Dialing Back The Dad Jokes

We were standing side by side in the kitchen as I loaded the dishwasher and she greedily handled her latest batch of slime, passing it from hand to hand and squeezing it between fingers with relish. She was breathless from lecturing me on the merits of “fluffy” versus “crunchy” slime. I was only half interested. That I was paying attention at all I signaled by delivering puns and jokes on the terms in her lecture.

At one point she stopped talking and held the green slime in one hand. “I give up,” she said.

“Give up what?”

“Trying to talk to you.”

Relief at first. I have heard more about slime and its component “activators” over the past month than a person can and keep sane. She has spent hours of her leisure time combining dish soap and saline solution and glue and food coloring, and then storing the product in ziplock bags. It’s a complete mess. I have cleaned slime from floors, tables, counter tops, and even refrigerator handles.

A reprieve, yes.

But then it registers as I finish filling the silverware tray that shes figured something out about her dad and that she doesn’t like it. These dad jokes and puns are a way to not engage, to deflect. She has never, in all her nine years, enjoyed silliness as much as I expect a child should. She finds it irritating instead.

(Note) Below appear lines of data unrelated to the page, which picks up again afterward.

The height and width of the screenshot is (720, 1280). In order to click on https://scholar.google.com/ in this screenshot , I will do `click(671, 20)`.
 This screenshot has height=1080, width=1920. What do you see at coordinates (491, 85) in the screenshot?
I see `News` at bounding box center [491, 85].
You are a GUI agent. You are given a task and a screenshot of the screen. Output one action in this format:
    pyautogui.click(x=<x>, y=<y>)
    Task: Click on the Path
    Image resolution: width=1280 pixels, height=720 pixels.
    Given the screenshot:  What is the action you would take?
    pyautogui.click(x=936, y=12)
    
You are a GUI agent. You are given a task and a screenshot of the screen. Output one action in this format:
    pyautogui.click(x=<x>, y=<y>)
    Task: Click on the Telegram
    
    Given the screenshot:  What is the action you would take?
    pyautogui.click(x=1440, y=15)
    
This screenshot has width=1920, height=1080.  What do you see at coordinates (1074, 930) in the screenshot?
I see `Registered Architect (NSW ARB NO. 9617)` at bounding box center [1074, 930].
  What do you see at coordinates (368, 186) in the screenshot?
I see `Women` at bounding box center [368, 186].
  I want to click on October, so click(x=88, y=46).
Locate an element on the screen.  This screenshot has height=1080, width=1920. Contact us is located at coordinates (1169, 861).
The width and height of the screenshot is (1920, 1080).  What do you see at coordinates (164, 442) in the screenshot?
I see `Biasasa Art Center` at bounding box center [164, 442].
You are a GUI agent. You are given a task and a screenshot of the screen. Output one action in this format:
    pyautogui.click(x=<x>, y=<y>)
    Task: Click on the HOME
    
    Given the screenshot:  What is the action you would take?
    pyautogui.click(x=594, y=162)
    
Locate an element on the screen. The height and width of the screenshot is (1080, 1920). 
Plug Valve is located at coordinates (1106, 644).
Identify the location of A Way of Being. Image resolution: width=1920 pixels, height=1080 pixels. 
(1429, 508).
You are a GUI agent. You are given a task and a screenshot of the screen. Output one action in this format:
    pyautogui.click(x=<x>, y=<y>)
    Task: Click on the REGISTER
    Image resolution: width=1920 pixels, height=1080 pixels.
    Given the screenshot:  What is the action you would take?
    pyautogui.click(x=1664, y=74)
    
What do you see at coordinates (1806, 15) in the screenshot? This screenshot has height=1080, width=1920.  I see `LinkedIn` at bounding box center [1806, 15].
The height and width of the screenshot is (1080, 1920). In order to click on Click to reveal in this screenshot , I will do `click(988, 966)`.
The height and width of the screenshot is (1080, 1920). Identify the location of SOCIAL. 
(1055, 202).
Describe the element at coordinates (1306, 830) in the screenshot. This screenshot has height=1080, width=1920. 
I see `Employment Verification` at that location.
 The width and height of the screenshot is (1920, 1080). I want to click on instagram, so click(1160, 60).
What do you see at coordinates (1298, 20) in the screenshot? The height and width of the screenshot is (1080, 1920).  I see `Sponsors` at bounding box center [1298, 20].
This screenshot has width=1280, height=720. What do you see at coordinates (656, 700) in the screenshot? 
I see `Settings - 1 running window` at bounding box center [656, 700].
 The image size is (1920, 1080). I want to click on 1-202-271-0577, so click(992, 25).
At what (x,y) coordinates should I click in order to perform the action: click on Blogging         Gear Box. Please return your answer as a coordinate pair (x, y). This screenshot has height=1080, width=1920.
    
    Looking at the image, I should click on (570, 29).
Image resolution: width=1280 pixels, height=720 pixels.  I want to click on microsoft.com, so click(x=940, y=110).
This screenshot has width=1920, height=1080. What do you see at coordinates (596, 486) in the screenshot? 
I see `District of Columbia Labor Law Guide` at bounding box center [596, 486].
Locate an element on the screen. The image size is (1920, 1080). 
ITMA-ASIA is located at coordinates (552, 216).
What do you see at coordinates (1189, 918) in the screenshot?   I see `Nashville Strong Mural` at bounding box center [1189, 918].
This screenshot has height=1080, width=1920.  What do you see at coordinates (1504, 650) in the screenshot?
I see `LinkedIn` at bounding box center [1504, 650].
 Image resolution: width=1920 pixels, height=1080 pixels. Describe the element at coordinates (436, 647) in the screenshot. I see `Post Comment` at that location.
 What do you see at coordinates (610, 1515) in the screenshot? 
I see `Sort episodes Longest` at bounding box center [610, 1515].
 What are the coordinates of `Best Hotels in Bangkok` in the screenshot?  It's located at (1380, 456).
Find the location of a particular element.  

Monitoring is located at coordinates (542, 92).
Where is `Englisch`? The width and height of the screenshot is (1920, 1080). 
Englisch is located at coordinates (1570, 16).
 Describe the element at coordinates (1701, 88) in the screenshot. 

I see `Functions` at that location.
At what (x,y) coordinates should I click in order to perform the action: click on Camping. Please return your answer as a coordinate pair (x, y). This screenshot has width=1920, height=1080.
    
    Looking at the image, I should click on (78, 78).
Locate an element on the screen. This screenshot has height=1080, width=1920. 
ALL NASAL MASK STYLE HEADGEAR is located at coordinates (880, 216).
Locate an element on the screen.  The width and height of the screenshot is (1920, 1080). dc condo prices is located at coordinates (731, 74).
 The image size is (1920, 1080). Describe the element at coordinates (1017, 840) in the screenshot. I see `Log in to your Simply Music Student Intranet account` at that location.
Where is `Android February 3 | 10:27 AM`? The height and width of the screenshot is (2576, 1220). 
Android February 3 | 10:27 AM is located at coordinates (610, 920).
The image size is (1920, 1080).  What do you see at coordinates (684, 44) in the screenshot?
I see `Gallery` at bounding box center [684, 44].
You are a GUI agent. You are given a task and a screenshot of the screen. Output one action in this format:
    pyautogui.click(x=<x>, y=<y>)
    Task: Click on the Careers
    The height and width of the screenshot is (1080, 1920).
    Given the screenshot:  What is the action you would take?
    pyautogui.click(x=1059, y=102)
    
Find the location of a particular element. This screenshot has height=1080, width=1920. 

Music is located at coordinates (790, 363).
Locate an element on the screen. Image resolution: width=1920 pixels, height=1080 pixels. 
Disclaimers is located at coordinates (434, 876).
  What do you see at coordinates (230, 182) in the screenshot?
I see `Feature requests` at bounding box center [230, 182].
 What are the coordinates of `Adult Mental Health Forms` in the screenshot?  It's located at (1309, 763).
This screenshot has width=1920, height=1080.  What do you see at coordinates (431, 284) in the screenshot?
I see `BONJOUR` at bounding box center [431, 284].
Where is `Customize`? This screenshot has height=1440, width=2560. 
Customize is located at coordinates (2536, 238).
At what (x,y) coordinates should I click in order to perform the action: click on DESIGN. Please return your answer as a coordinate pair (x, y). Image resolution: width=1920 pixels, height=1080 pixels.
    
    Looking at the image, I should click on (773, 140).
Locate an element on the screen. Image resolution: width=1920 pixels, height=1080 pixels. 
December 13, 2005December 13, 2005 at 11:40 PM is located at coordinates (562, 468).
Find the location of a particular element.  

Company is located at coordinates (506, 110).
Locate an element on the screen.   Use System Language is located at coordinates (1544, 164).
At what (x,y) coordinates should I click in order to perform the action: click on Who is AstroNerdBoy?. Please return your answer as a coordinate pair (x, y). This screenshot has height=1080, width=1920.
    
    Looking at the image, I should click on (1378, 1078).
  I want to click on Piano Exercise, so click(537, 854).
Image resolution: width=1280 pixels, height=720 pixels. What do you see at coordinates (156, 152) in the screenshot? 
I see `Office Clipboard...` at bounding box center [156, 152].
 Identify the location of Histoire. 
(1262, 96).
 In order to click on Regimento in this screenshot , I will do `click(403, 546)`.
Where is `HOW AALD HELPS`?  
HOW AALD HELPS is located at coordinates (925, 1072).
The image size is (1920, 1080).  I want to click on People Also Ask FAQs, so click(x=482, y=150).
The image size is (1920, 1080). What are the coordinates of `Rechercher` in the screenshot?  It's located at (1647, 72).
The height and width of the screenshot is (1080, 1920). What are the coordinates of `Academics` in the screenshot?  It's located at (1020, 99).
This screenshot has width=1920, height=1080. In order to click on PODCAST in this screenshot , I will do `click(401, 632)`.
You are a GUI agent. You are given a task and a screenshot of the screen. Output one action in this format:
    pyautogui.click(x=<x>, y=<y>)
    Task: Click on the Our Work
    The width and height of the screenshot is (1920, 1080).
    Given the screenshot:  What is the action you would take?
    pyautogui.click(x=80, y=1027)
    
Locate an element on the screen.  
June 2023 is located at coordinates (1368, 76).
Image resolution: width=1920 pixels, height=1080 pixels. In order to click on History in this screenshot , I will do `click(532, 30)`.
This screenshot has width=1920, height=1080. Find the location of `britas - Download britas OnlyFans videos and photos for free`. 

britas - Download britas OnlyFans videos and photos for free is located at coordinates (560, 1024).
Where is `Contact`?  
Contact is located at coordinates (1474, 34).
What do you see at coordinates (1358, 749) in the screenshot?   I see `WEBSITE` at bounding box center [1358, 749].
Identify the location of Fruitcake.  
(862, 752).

Her mom didn’t like it either, when we were first dating. So I dialed it back and made every effort to project a more serious persona. It never occurred to me that I might have to do the same thing as a parent.

 

One thought on “Dialing Back The Dad Jokes

  1. When you were her age you hated your Dads sarcasm. What you wanted was to be listened and talked to like what you said really had merit. To you and to her it really does.